[Opening SOURCE DATA section]

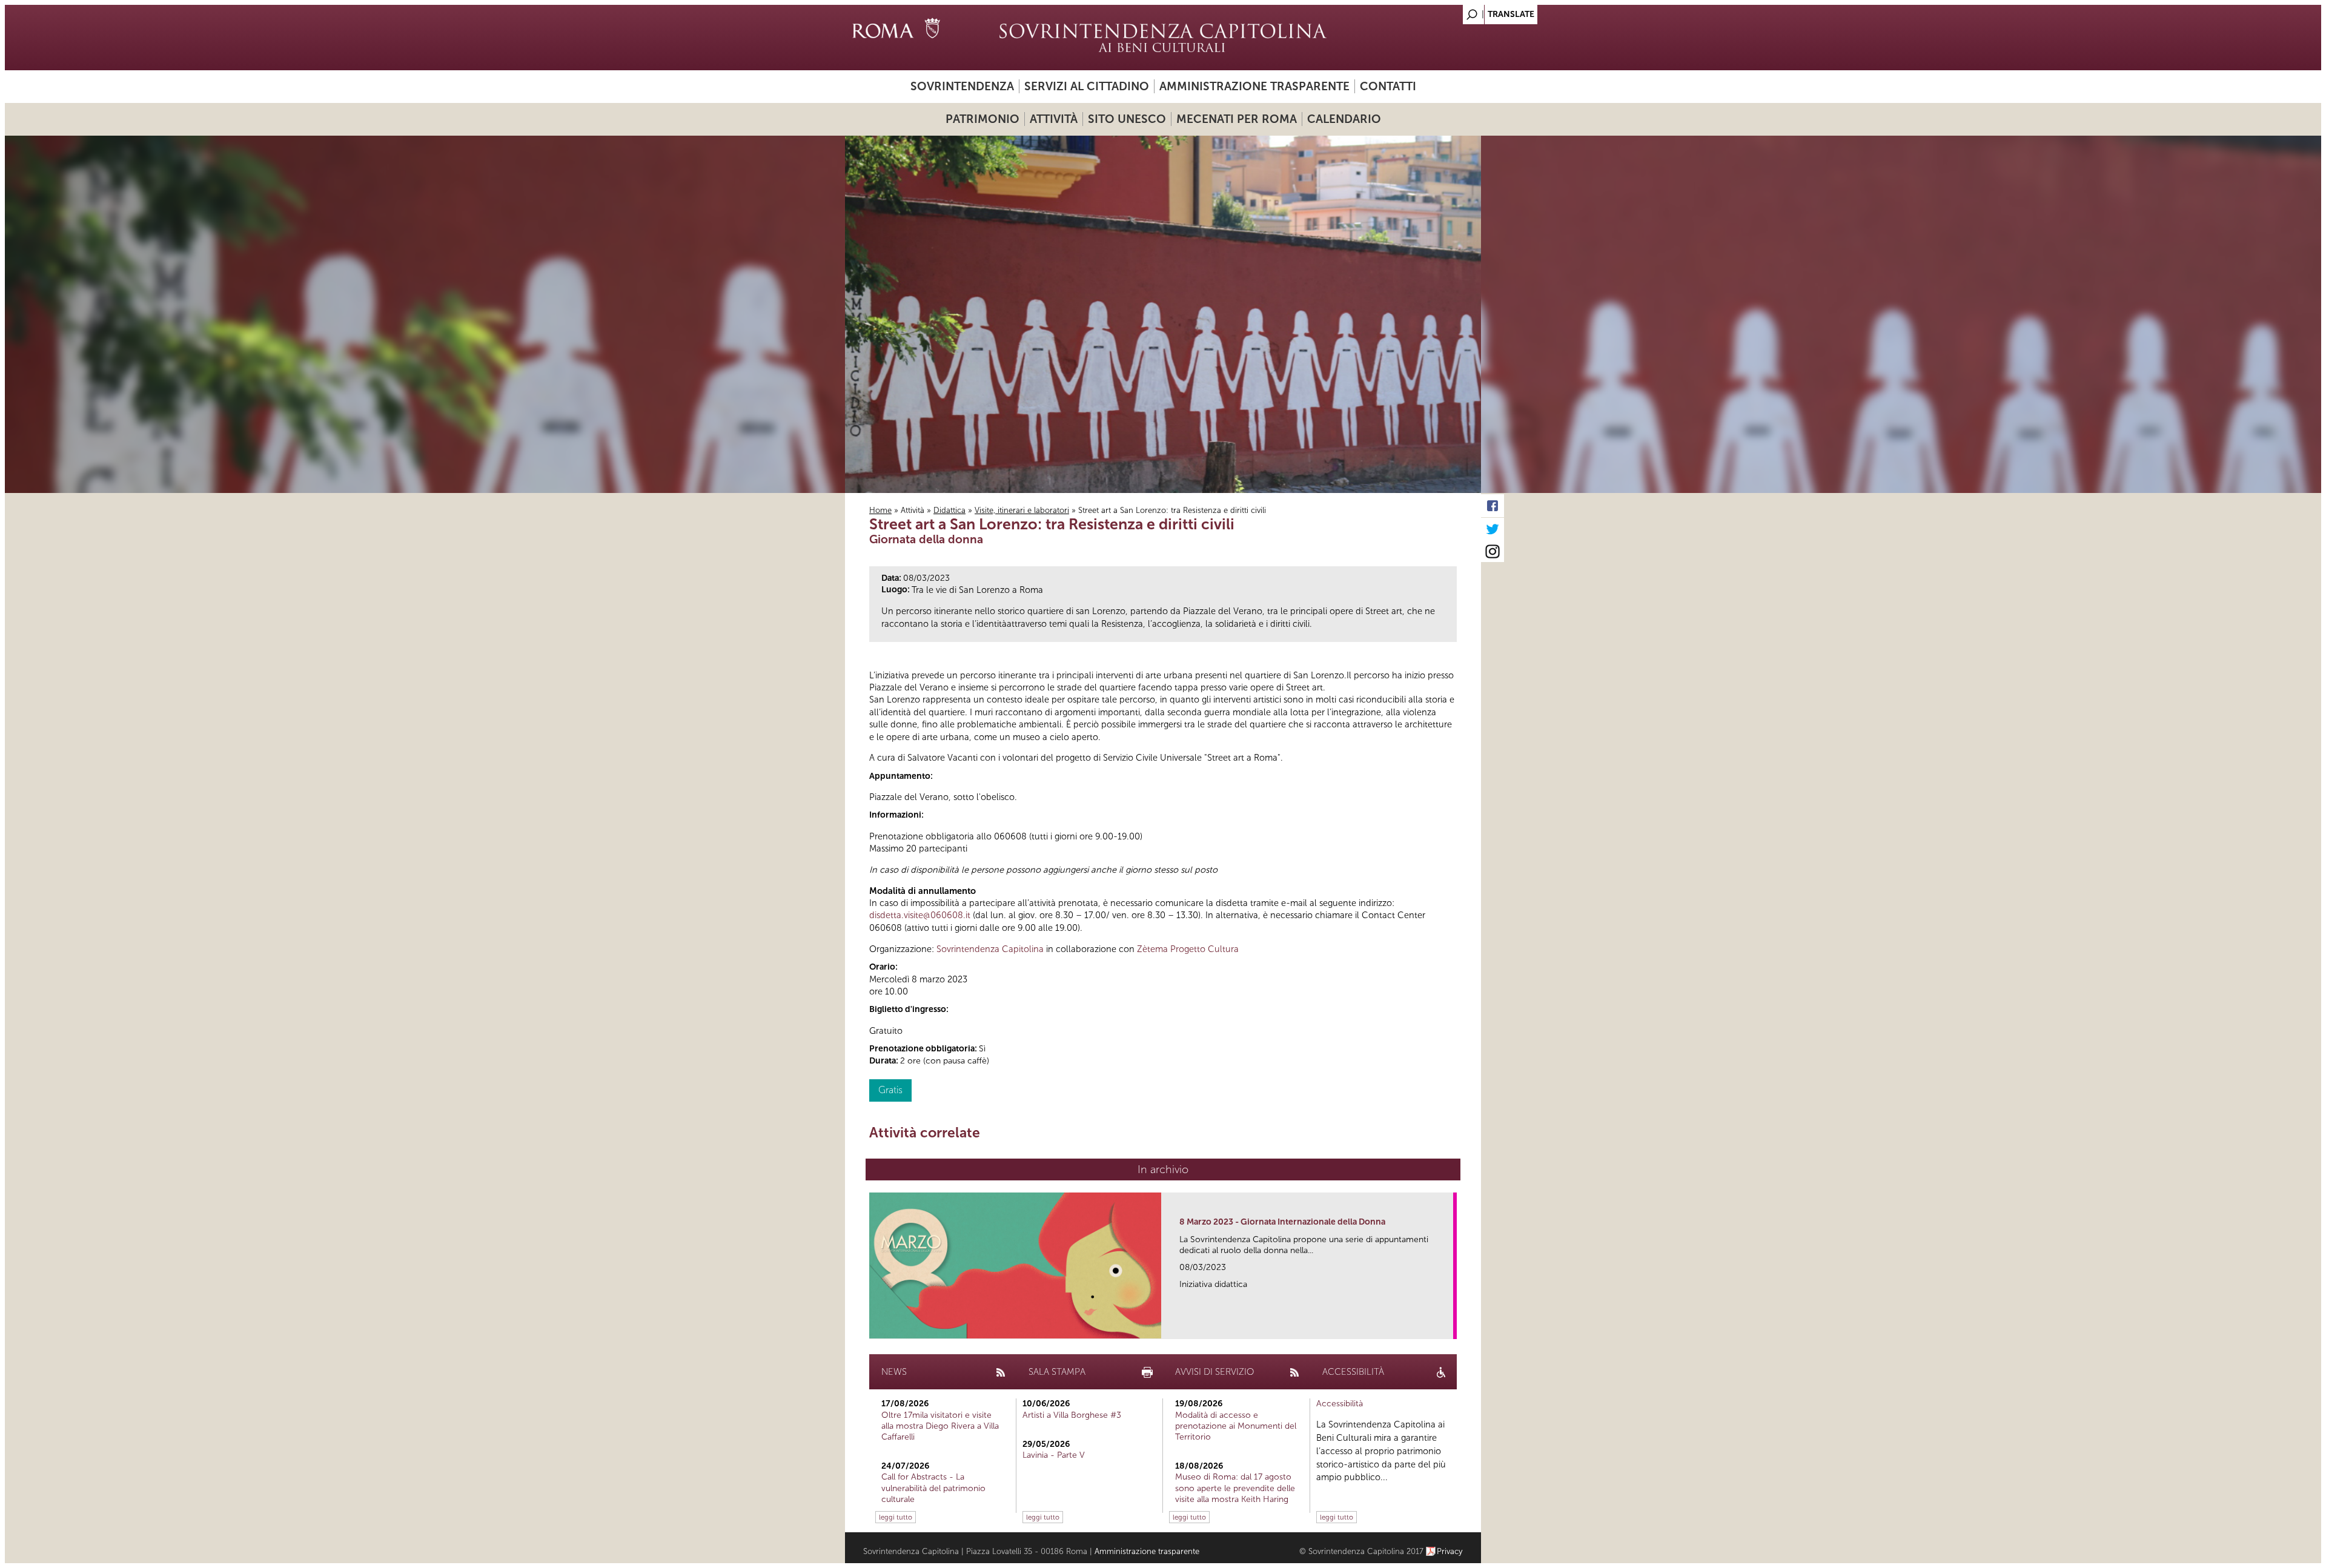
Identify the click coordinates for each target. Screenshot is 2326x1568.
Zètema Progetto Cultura (1188, 949)
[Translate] (1441, 11)
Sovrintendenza (962, 86)
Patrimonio (982, 119)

[Closing SOURCE DATA section]

REQUIRED WORK >>
Take each line from the records and copy it unchanged, leaving images out.

OUTPUT FOR THIS EXERCISE >>
Identify the click coordinates for each target. Screenshot is 2326x1568.
Zètema Progetto Cultura (1188, 949)
[Translate] (1441, 11)
Sovrintendenza (962, 86)
Patrimonio (982, 119)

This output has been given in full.